Which lines in the data contain the word "Image"? Please copy each of them.
+++
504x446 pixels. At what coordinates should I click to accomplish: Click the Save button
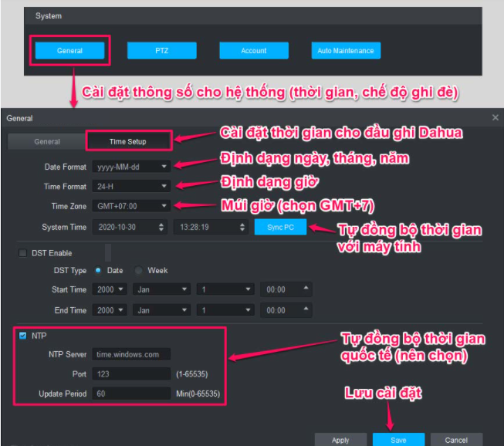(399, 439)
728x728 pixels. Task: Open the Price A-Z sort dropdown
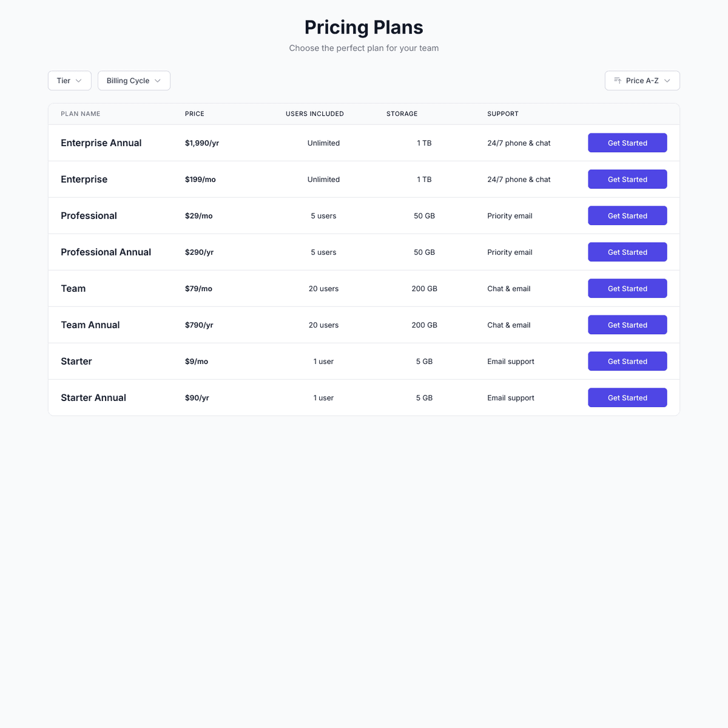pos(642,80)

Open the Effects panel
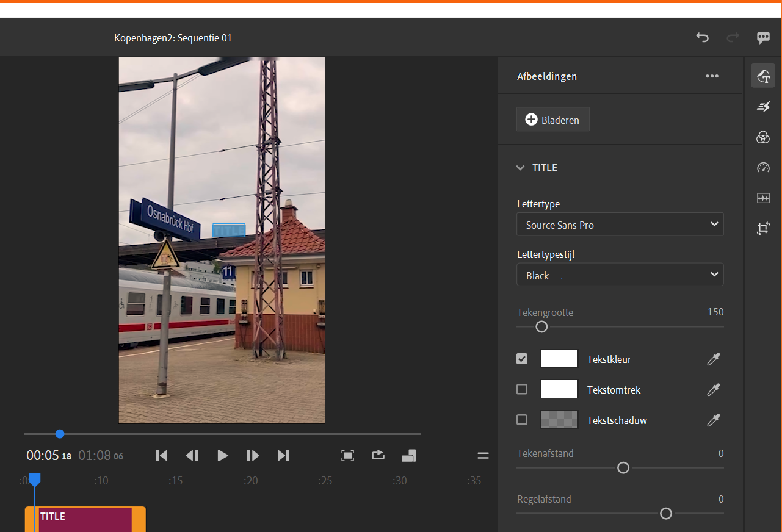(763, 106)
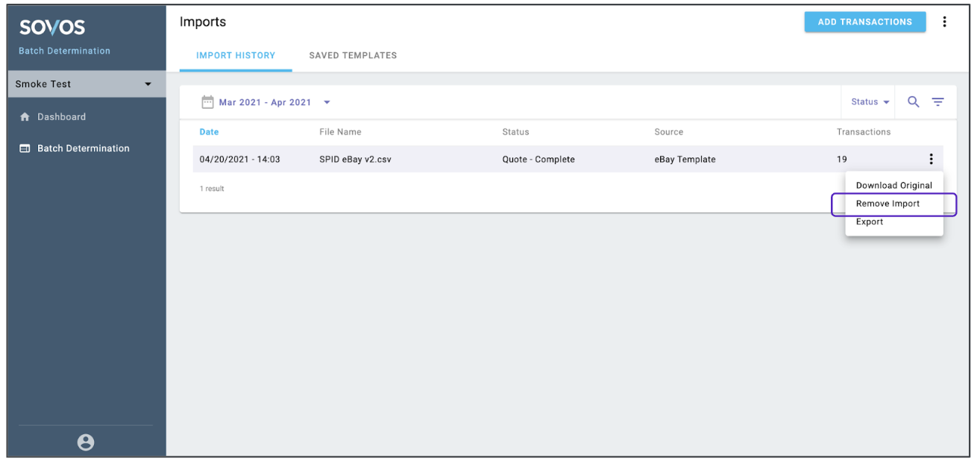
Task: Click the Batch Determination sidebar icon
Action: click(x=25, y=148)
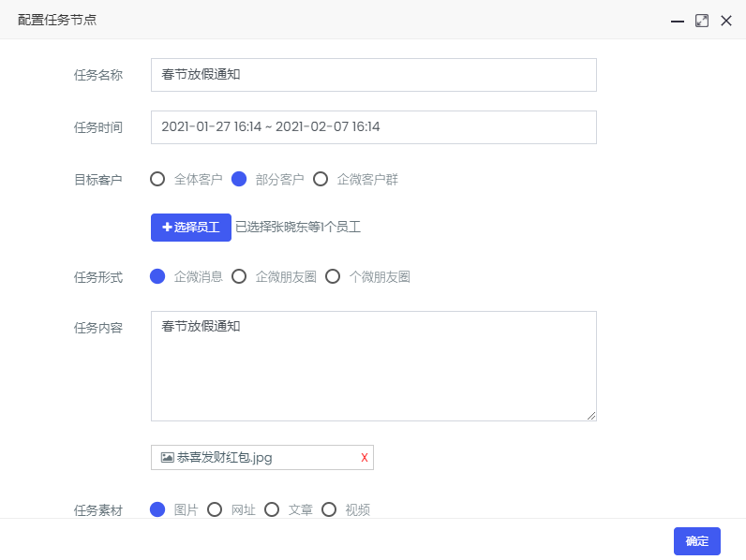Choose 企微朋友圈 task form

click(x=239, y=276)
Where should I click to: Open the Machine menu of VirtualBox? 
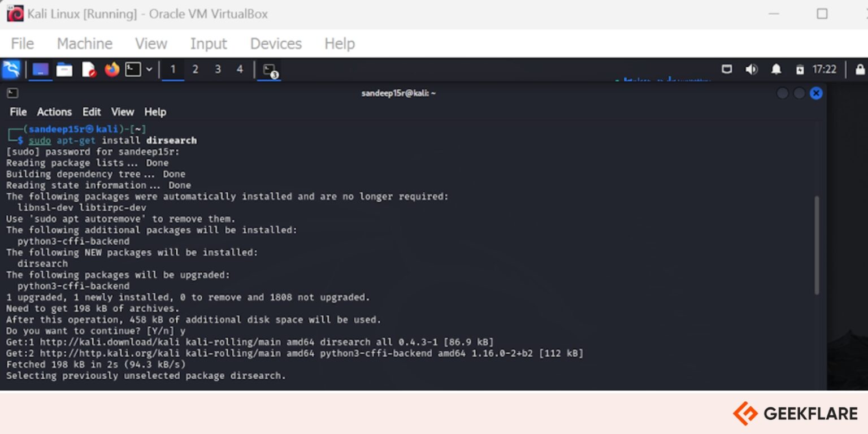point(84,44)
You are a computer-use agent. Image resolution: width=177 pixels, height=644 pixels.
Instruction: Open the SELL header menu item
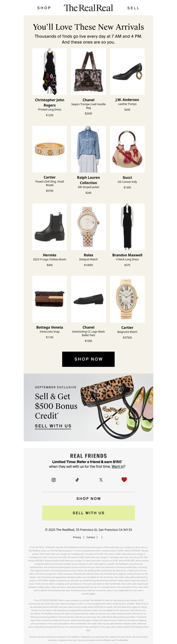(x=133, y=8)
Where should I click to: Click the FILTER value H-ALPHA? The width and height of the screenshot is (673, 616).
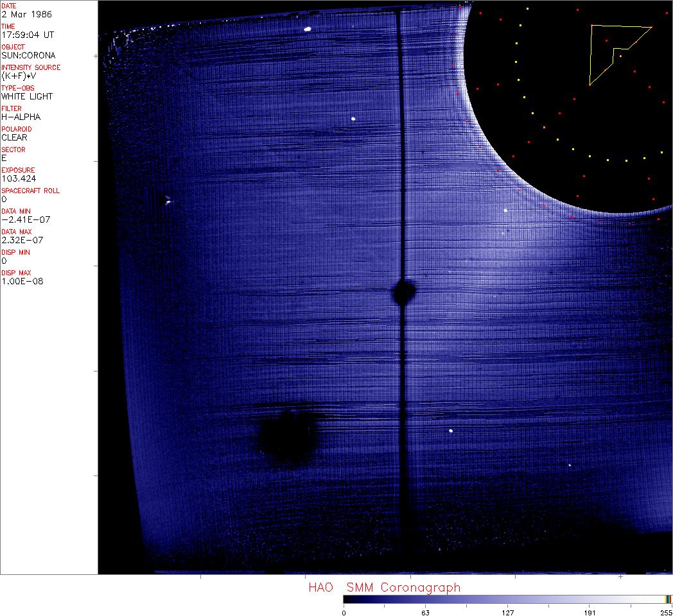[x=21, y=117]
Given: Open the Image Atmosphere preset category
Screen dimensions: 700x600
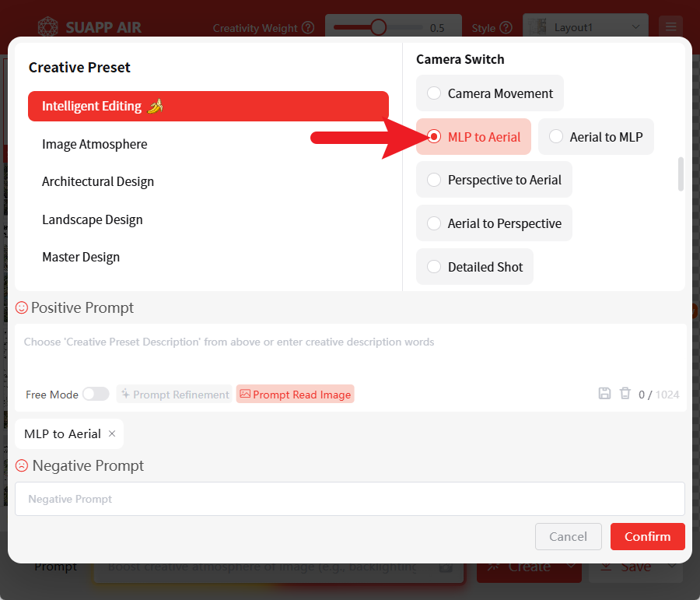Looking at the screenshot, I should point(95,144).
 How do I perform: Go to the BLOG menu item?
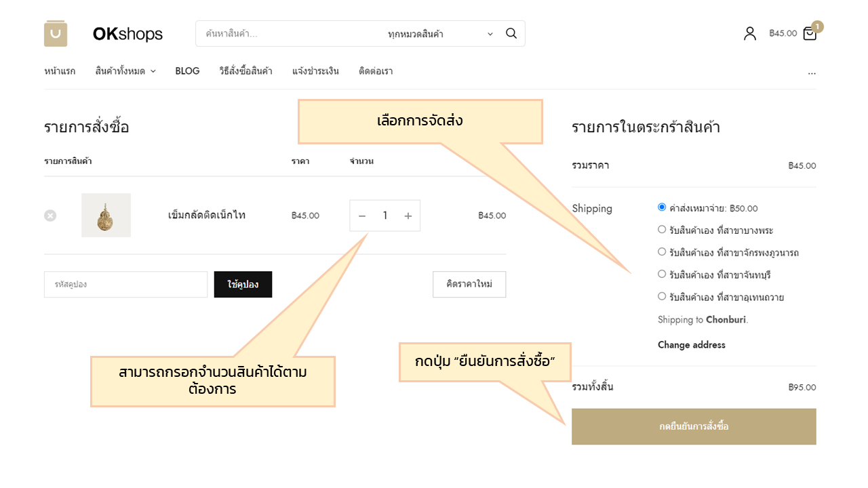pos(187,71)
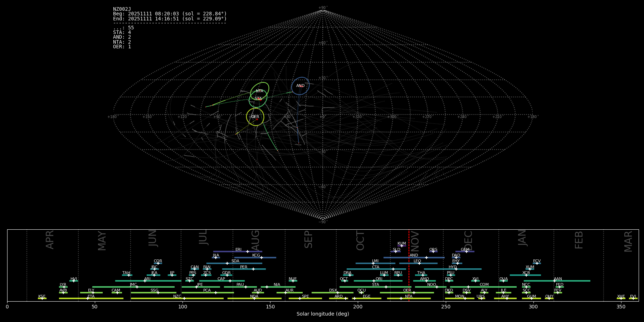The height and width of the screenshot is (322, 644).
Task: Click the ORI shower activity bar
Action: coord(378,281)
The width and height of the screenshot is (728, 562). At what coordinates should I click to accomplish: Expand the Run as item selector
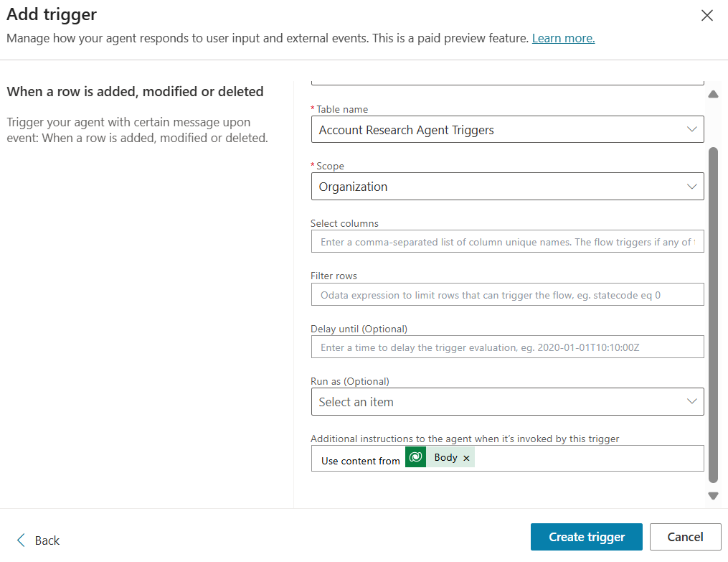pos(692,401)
+++
- **YOUR SOLUTION**:
You are a computer-use agent. Image resolution: width=177 pixels, height=644 pixels.
Given: Open the Image Atmosphere preset category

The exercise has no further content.